A Study of the Safety, Tolerability and Preliminary Efficacy of B2065 in Patients With Acute Ischemic Stroke.

NCT07371624 | Recruiting Phase 1

• 1 other identifier: TSL-BM-B2065-I/IIa
• Study Type: interventional
• Target: 54
• Locations: 1 country
• Sites: 1

Brief Summary

This Phase I/IIa, randomized, double-blind, placebo-controlled study evaluates the safety, tolerability, and preliminary efficacy of B2065, an allogeneic adipose-derived mesenchymal stromal cell (AD-MSC) injection, in patients with acute ischemic stroke. Participants receive a single intravenous infusion of B2065 or placebo within 36 hours of stroke symptom onset. Phase I uses dose escalation with sentinel dosing to assess dose-limiting toxicities within 28 days and to inform dose selection. Phase IIa expands 1-2 selected dose level(s) and randomizes participants 2:1 (B2065:placebo). Safety and functional outcomes are assessed through 24 months.

Conditions

Acute Ischemic Stroke

Outcome Measures

Primary Outcomes (5)

• Incidence of participants with dose-limiting toxicity

  Tolerability assessment (Phase l dose-escalation stage only). Dose-limiting toxicity (DLT) was defined as Grade ≥3 adverse events related to B2065 occurring within 28 days after dosing, assessed according to CTCAE (v6.0).

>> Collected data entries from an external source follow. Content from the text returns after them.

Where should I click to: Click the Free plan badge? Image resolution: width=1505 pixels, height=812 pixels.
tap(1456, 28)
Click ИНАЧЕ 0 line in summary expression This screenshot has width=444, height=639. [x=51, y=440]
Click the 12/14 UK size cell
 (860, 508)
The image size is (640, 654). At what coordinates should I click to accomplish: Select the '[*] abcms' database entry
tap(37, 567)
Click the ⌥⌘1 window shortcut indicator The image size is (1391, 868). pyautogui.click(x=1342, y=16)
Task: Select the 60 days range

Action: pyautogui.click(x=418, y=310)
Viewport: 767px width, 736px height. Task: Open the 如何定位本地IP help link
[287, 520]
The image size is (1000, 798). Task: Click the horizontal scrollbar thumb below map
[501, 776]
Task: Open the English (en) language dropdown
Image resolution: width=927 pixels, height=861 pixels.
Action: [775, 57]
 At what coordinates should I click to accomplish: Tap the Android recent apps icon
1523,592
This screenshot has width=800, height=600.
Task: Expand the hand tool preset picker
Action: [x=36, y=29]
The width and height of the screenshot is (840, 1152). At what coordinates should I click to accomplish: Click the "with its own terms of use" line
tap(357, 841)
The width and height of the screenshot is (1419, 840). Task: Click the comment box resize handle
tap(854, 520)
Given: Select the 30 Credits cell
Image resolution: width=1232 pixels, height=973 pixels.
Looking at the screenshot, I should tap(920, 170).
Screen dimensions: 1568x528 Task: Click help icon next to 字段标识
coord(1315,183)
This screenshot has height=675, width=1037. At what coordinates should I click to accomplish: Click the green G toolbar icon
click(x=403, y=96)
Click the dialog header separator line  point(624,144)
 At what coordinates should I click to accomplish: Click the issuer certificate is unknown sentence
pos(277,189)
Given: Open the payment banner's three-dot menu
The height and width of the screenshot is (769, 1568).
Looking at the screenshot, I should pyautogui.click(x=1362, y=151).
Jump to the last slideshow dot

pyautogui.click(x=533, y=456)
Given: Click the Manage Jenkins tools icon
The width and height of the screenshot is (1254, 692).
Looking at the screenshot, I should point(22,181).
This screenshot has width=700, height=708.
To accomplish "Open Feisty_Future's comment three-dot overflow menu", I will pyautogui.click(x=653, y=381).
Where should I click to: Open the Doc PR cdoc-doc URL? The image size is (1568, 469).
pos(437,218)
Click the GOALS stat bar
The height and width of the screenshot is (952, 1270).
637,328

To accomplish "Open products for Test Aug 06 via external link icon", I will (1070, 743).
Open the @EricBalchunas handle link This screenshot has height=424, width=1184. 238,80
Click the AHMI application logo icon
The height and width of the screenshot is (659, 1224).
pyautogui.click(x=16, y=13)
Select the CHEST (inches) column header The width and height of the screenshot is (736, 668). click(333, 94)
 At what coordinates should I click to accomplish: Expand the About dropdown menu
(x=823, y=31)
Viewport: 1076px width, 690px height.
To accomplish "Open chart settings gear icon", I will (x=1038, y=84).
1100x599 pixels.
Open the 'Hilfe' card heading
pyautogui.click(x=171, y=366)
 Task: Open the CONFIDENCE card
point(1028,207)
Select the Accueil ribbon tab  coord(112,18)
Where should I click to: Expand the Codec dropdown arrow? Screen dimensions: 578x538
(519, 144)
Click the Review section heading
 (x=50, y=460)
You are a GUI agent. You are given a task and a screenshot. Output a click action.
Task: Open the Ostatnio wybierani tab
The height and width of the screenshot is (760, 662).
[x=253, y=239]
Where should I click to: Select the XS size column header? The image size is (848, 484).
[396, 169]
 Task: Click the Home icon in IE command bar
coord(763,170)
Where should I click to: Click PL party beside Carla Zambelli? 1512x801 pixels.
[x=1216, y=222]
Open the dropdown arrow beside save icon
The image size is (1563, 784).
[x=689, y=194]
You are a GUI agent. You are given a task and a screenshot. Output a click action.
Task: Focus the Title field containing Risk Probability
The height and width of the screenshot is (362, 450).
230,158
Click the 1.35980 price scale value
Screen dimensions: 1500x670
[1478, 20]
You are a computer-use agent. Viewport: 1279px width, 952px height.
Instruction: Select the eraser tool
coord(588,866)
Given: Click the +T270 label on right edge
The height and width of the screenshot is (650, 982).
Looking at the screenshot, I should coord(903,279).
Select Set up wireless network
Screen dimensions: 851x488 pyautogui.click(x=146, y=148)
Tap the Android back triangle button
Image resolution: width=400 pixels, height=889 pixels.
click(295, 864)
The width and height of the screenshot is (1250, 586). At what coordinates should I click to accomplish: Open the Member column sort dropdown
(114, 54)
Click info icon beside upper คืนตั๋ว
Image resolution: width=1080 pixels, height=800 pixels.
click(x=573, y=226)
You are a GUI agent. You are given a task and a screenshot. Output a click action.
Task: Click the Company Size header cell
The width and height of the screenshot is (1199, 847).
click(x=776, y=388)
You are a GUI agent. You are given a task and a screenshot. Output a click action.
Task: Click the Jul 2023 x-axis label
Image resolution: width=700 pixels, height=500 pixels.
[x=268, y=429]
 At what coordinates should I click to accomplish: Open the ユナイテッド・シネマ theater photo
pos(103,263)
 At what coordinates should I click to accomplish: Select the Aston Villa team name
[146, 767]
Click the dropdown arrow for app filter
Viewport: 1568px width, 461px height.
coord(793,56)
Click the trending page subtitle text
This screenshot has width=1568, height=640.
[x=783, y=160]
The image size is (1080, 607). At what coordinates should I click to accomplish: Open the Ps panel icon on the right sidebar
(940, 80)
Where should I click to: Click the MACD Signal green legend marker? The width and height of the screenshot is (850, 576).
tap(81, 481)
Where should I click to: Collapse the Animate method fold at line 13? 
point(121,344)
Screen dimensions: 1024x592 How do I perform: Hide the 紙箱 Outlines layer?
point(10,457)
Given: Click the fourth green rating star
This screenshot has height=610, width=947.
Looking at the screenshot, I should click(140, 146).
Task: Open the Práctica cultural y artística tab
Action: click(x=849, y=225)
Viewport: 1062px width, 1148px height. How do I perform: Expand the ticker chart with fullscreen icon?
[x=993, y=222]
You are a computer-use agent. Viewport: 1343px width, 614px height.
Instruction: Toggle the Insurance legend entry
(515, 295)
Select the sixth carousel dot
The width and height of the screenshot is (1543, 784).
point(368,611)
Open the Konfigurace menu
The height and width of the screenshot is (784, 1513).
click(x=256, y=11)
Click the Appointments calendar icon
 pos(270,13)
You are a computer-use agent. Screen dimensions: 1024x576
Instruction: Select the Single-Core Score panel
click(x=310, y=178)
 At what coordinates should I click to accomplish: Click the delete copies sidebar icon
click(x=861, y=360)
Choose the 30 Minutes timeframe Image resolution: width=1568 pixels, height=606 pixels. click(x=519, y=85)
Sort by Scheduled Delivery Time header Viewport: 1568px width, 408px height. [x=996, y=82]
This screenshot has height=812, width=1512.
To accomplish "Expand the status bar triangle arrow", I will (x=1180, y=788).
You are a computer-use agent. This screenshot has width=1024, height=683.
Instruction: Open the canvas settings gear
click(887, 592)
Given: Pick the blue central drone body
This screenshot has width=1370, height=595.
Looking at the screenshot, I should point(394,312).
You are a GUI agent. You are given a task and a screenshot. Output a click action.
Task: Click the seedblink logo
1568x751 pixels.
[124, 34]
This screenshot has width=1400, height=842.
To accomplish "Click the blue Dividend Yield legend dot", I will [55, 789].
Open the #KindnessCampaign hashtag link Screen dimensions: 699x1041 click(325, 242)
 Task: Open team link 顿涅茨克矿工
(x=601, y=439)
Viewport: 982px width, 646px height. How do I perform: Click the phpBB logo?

  Within 28 days after dosing.

• Infusion reactions

  Infusion-related reactions include hypersensitivity reactions and systemic complications.

  Within 7 days, 14 days, and 28 days.

• All-cause mortality

  Within 14 days,12 months, and 24 months.

• Tumorigenicity surveillance

  Tumorigenicity assessments included chest and abdominal CT scans and tumor markers, including alpha-fetoprotein (AFP), carcinoembryonic antigen (CEA), carbohydrate antigen 125 (CA125), carbohydrate antigen 19-9 (CA199), squamous cell carcinoma antigen (SCCA), prostate-specific antigen (PSA), and neuron-specific enolase (NSE). Additional tumor markers assessed in female participants included carbohydrate antigen 15-3 (CA15-3), human chorionic gonadotropin (hCG), serum ferritin (SF), and beta-2 microglobulin (β2-MG).

  Month 6 and month 24.

• Adverse events (AEs)

  Occurrence rate of AEs.

  Day1 to month 24.

Secondary Outcomes (6)

• Proportion of participants with an modified Rankin Scale score of 0-2 after treatment

  Day 28, day 90, month 6, and month 12.

• Proportion of participants with an modified Rankin Scale score of 0-1 after treatment

  Day 28, day 90, month 6, and month 12.

• Proportion of participants with a decrease in NIH Stroke Scale score of ≥4 points from baseline or an NIHSS score ≤1 after treatment

  24 hours, day 3, day 7, day 14, and month 12.

• Change from baseline in NIH Stroke Scale score after treatment

  24 hours, day 3, day 7, day 14, and month 12.

• Proportion of participants with a Barthel Index score of 95-100 after treatment

  Day 28, day 90, month 6, and month 12.

Other Outcomes (3)

• Immune Biomarkers [Exploratory Outcome 1]

  Pre-dose (within 20 minutes prior to dosing) and Day 3, Day 28, and Day 90 post-dose.

• Nerve Growth Factor [Exploratory Outcome 2]

  Pre-dose (within 20 minutes prior to dosing) and Day 7, Day 28, Day 90, and Month 12 post-dose.

• Anti-drug Antibodies [Exploratory Outcome 3]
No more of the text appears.